The savings rate in the year through March was minus 1.3 per cent, the first negative reading in data back to 1955, the Cabinet Office said. Real earnings fell 4.3 per cent in November from a year earlier, a 17th straight decline and the steepest tumble since December 2009, the labour ministry said on Friday.
A higher sales tax combined with the central bank's record easing are driving up living costs, squeezing household budgets and damping consumption. Abe's task is to convince companies to agree to higher wages in next spring's labor talks to sustain a recovery.
"Households are suffering from a decline in real income," said Hiromichi Shirakawa, an economist at Credit Suisse Group AG who used to work at the Bank of Japan.
Abe is trying to generate a virtuous cycle in the economy, where higher incomes fuel consumer spending, which in turn prompts companies to boost investment and wages. Last week he secured a pledge from business leaders to do their best to boost pay next year.
The government will aim for wages to increase faster than inflation next year, Economy Minister Akira Amari said last week. BOJ Governor Haruhiko Kuroda said yesterday he'd watch the spring wage talks "with strong interest."
Labour shortage
The savings rate, which the Cabinet Office calculates by dividing savings by the sum of disposable income and pension payments, peaked at 23.1 per cent in financial year 1975.
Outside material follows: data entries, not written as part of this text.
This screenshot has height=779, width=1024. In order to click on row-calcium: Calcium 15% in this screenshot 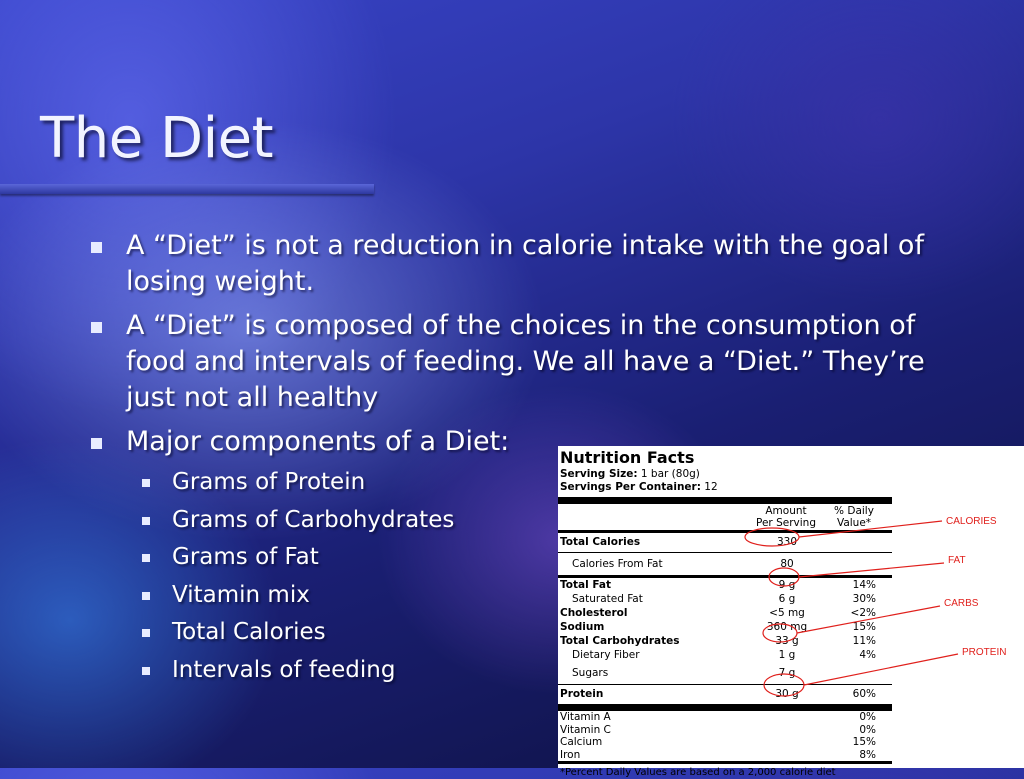, I will do `click(718, 742)`.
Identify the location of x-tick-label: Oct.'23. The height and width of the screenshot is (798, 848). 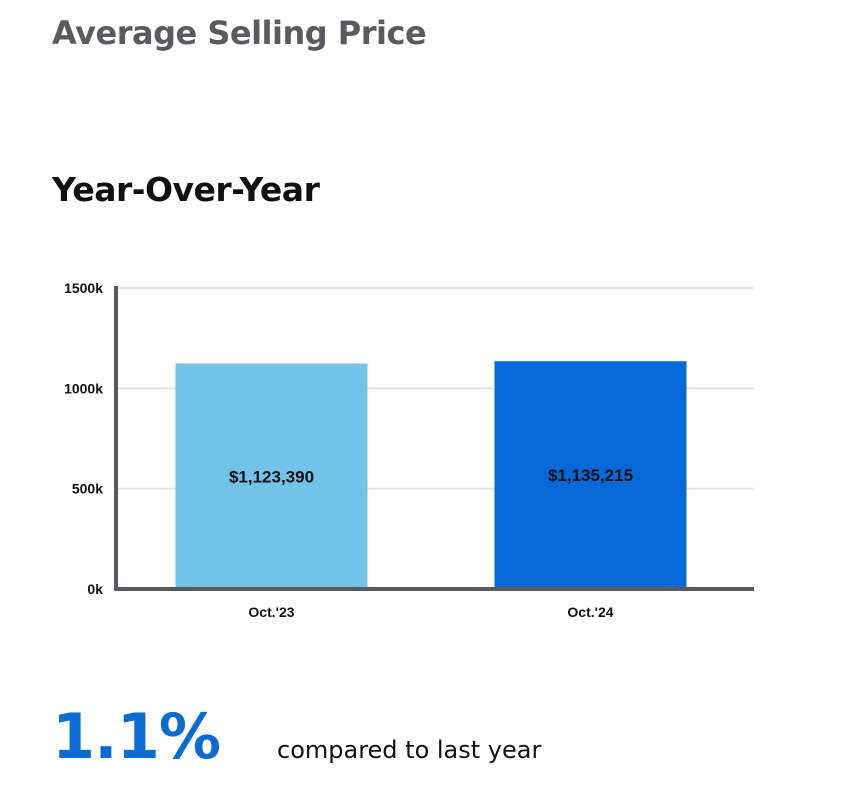
(271, 612).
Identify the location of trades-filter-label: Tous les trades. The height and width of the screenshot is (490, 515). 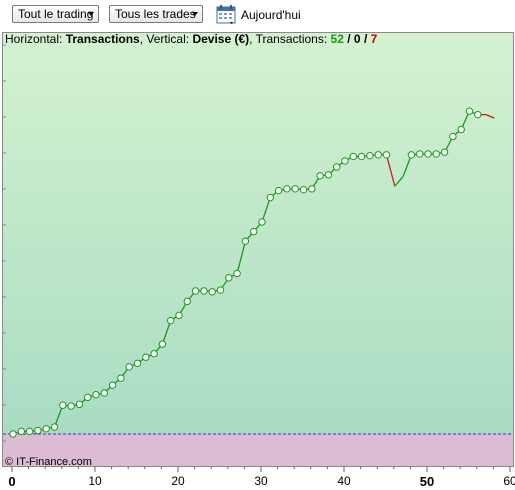
(156, 14).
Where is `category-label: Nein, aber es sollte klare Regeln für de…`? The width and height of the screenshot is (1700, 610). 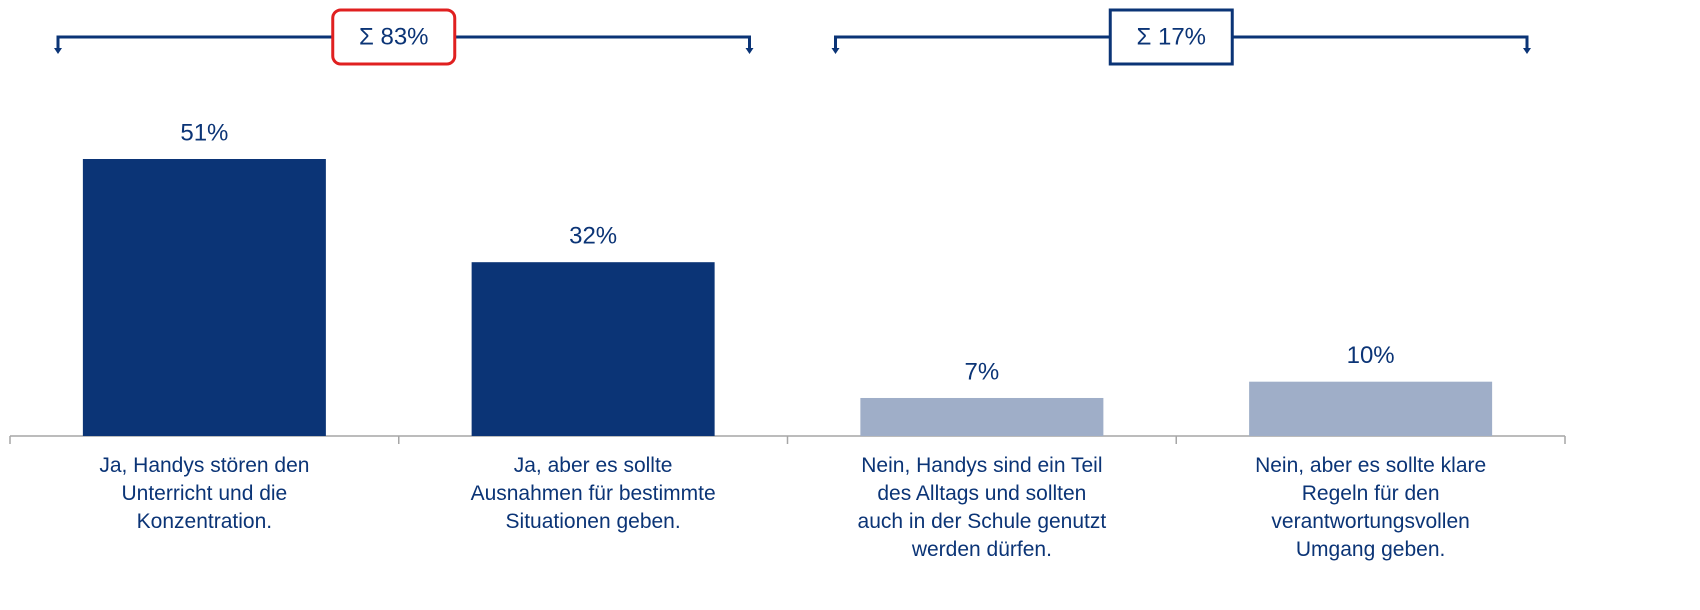 category-label: Nein, aber es sollte klare Regeln für de… is located at coordinates (1371, 508).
As Japan's population ages, its growing ranks of elderly are tapping their savings, according to the Cabinet Office. Consumers also ran down savings to make purchases ahead of a sales tax-increase in April, the first since 1997.
The shrinking workforce is intensifying a labor shortage that Kuroda has said will prompt an increasing number of companies to boost pay to secure workers.
Today's data showed there were 1.12 jobs available for every person seeking a position, the most since 1992. The jobless rate, at 3.5 per cent, remained at lows unseen since 1997.
The preliminary wage data released today lack a large enough sample and include some biases, so the final figures may be revised upward, according to Hiroaki Muto, an economist at Sumitomo Mitsui Asset Management Co.
"Looking ahead, wages will probably rise but not accelerate," said Muto.